▸ Task description: Retype each entry exactly as written, and keep the pictures out of the copy.

--- Extracted information ---

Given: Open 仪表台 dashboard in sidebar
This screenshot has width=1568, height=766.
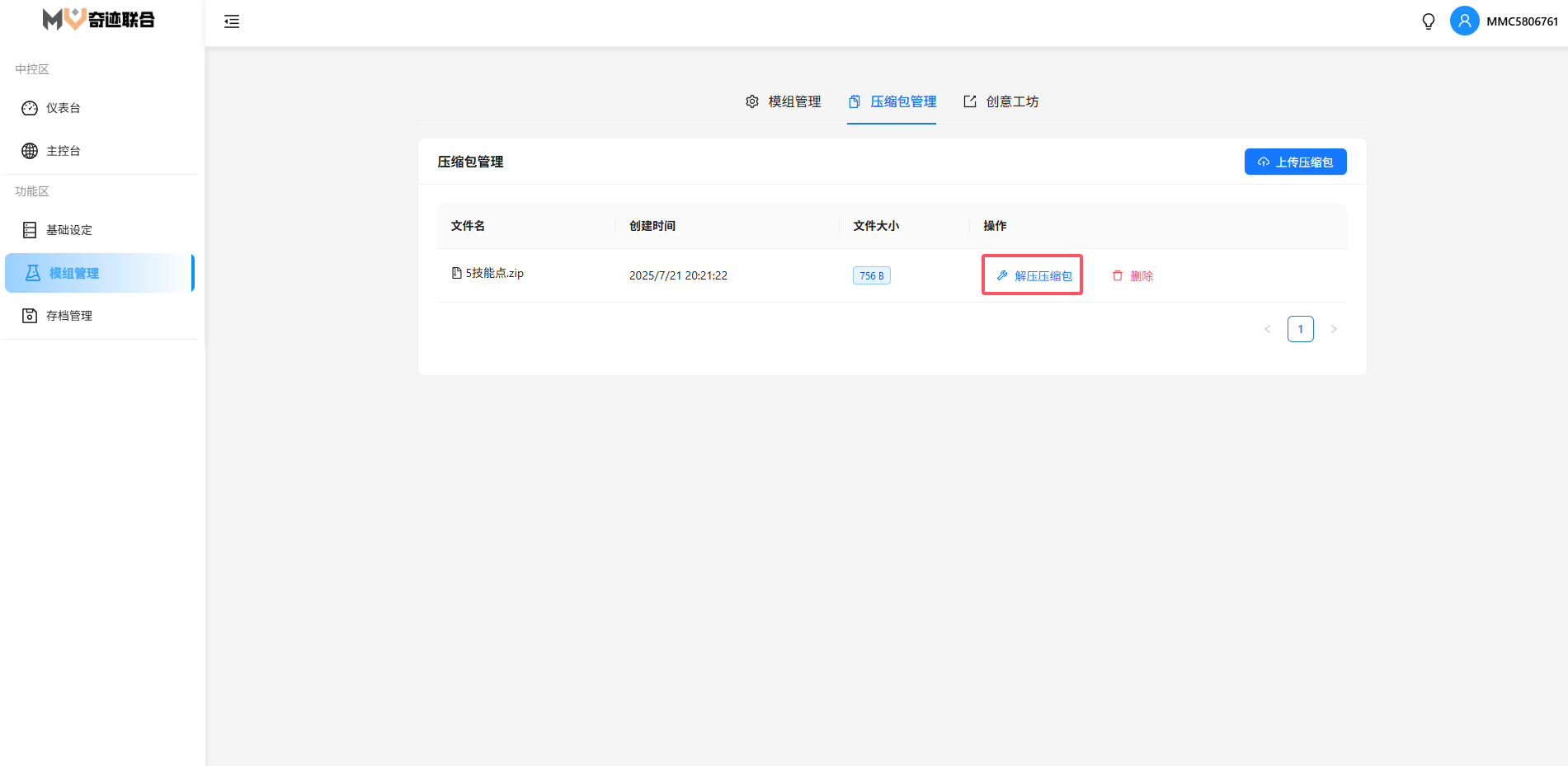Looking at the screenshot, I should tap(63, 108).
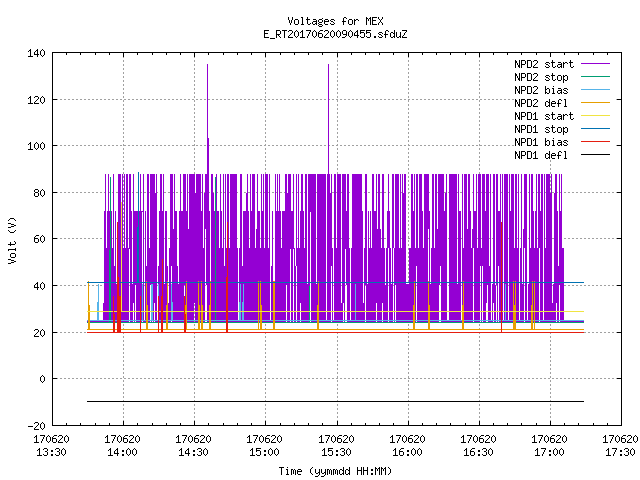Click the Volt (V) y-axis label
The image size is (640, 480).
[x=12, y=240]
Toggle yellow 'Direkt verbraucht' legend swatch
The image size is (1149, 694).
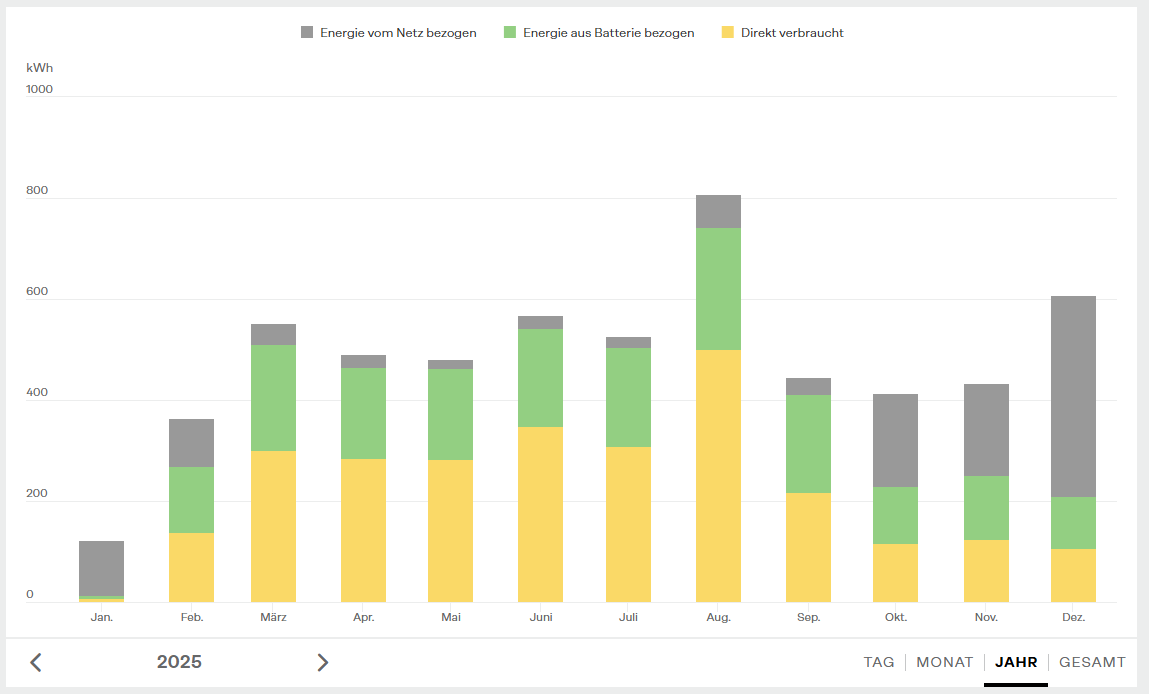728,33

---

▸ Answer to the problem:
Given: Open 仪表台 dashboard in sidebar
This screenshot has width=1568, height=766.
Looking at the screenshot, I should tap(63, 108).
Click the Volt (V) y-axis label
The image size is (640, 480).
[x=12, y=240]
Toggle yellow 'Direkt verbraucht' legend swatch
The image size is (1149, 694).
728,33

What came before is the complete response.